Да а я-то! — заорал я, — мне ли их не видеть! Даже под ногтями грязь, и сами пальцы какие-то ублюдские — облупленные, тупые. С заусенцами, даже бородавка! — я кричал, жестикулировал и раздавил наконец в руке стаканчик. — Я видел и ручку Уть-уть, с тремя какими-то кольцами, но не это важное, а сама ручка… это просто такое…
Завалились девушки, я замолк.
Ребя, давай можть их в тубзике… Лёнь, глянь: такие же, как в тралике! (Репа знает, как сделать из самой душной части вашей души плевательницу.)
Добиваем из горла и уходим, — подытожил бесстрастный Саша.
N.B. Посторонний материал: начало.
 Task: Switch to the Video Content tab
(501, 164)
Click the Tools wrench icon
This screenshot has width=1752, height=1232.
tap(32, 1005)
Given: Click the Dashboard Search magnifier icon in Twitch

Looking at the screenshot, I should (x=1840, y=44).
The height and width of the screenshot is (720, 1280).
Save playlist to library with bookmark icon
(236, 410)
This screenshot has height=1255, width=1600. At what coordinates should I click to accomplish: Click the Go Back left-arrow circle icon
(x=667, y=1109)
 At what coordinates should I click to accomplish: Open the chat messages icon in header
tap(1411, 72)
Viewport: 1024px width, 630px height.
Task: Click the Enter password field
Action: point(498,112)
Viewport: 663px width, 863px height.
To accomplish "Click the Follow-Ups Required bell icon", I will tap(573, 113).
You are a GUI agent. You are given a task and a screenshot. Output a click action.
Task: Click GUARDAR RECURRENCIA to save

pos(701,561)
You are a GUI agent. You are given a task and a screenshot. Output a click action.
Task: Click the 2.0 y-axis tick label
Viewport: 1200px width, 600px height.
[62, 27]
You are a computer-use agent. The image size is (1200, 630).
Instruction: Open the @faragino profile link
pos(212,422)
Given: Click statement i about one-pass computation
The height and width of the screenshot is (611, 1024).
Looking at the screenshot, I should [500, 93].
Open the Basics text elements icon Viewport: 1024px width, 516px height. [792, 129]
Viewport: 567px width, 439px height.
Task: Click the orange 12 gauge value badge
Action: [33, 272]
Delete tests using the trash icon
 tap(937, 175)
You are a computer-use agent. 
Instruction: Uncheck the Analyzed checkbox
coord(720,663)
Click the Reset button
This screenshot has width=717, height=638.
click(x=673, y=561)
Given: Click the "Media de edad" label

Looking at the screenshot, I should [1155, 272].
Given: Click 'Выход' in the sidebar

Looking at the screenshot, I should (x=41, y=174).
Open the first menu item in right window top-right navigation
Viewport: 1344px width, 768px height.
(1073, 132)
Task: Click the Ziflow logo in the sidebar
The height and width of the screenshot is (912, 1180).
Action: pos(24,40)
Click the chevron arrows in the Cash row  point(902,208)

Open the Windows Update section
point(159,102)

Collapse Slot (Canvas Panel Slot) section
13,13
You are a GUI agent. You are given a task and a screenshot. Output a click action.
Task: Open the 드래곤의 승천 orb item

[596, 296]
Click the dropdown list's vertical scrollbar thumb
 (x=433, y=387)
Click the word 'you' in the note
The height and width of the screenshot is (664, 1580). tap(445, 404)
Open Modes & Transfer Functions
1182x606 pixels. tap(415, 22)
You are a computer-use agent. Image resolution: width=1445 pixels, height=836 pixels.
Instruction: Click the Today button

На улице я уже понёс пуще прежнего — понёсся вскачь, нёс и нёс, забегая им наперёд, наперебой…
Вот мне что интересно — а интересно меня читать или неинтересно? — восклицал я, а лингвистически-логически чувствительная Репа усмехалась, — я-то сам не могу — сам все эти события придумывал, сюжеты склеивал, невозможно читать! Если только как Достославный — он после каторги забыл все свои произведения, которые написал до каторги, даже имена героев; ему кто-то представляет: мол, как там у Вас, Фёдор Михайлович, а он не осознаёт, и после каторги сам стал читать то, что сам написал до каторги! (Репа вся увеселялась.) Меня интересует сюжет: как он — образуется или нет?..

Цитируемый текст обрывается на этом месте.